## Short problem
Can you write out the portion of the news item below on airline failures, starting with "The list included" and going on through "and Australia's Ansett."?

GENEVA, SWITZERLAND - TWENTY-FIVE airlines went bust or stopped operations in the first six months of this year and more could fold as fuel prices soar, a spokesman for aviation industry association IATA warned.
'In the last six months we suspended 25 airlines from the settlement system. Suspension occurs when an airline goes bankrupt or ceases operations. This is more concentrated than at any time in the history of the system,' IATA spokesman Anthony Concil said.
The list included airlines big and small from all regions, such as Cameroon Airlines, Denver-based Frontier Airlines and UK-based business class airline Silverjet.
In comparison, in the six months following the attacks in New York and Washington on September 11, 2001, only eight airlines folded, including Swissair, Belgian flagship carrier Sabena and Australia's Ansett.
While Mr Concil would not speculate on airlines that were vulnerable to bankruptcy in the coming months, he said: 'Certainly the high price of fuel is having an enormous impact on the industry and we do expect the list of 25 will grow.'
The IATA payment system is used by most of the carriers that are part of the association.

## Data records

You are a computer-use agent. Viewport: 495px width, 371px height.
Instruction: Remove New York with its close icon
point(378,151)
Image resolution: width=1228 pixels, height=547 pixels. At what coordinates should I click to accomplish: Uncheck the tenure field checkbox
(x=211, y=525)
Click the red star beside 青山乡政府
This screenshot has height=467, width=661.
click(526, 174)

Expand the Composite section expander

---

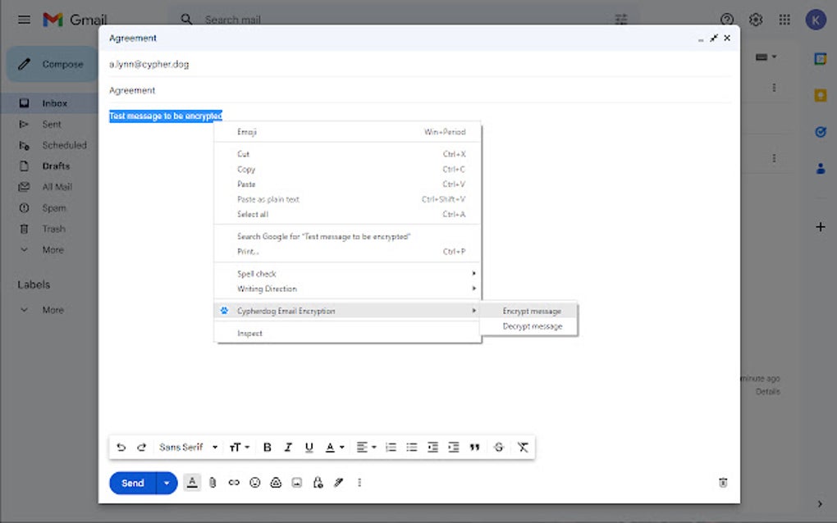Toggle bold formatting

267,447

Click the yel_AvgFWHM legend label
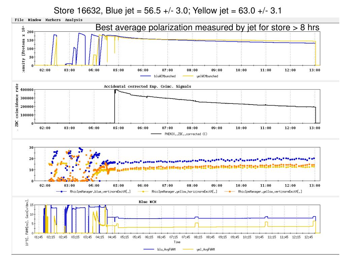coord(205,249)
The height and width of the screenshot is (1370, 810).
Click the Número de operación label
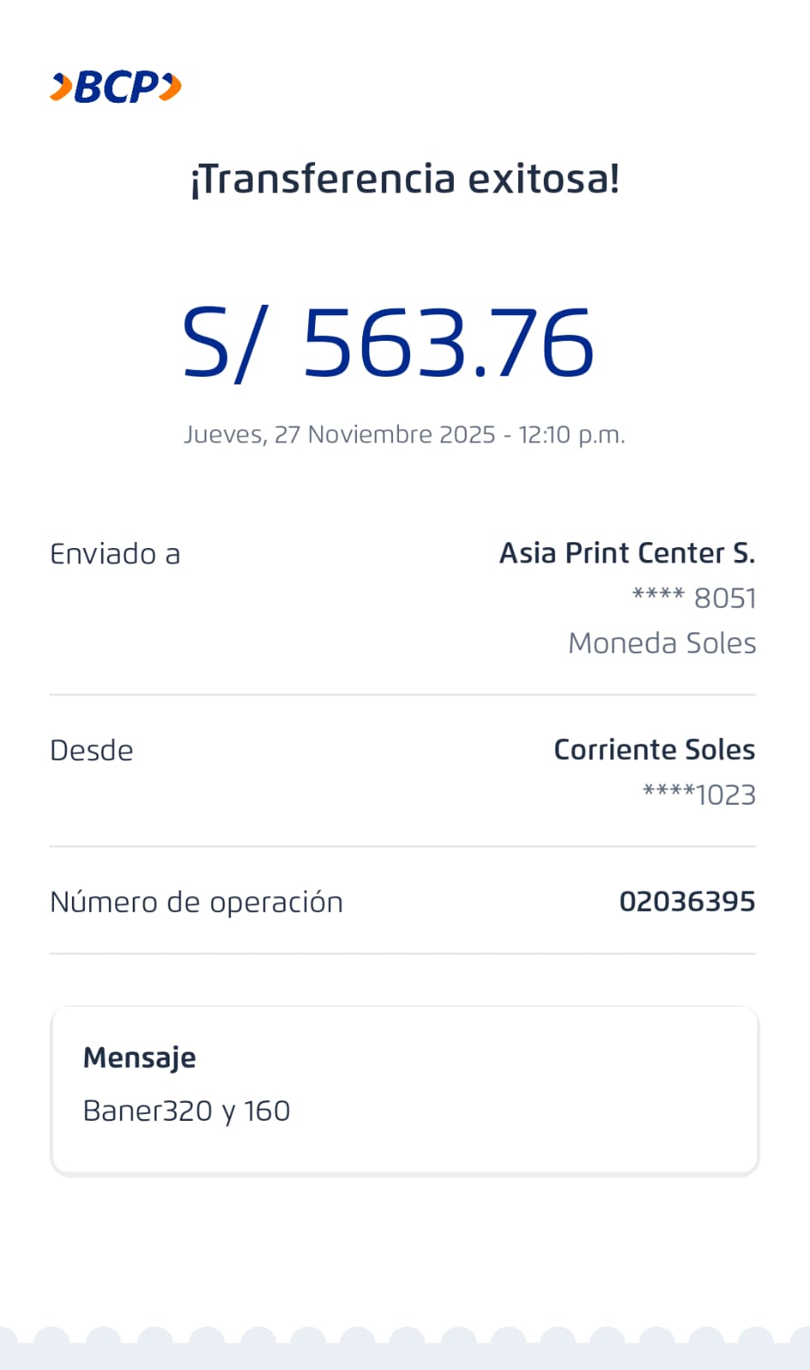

## Solution
The list included airlines big and small from all regions, such as Cameroon Airlines, Denver-based Frontier Airlines and UK-based business class airline Silverjet.
In comparison, in the six months following the attacks in New York and Washington on September 11, 2001, only eight airlines folded, including Swissair, Belgian flagship carrier Sabena and Australia's Ansett.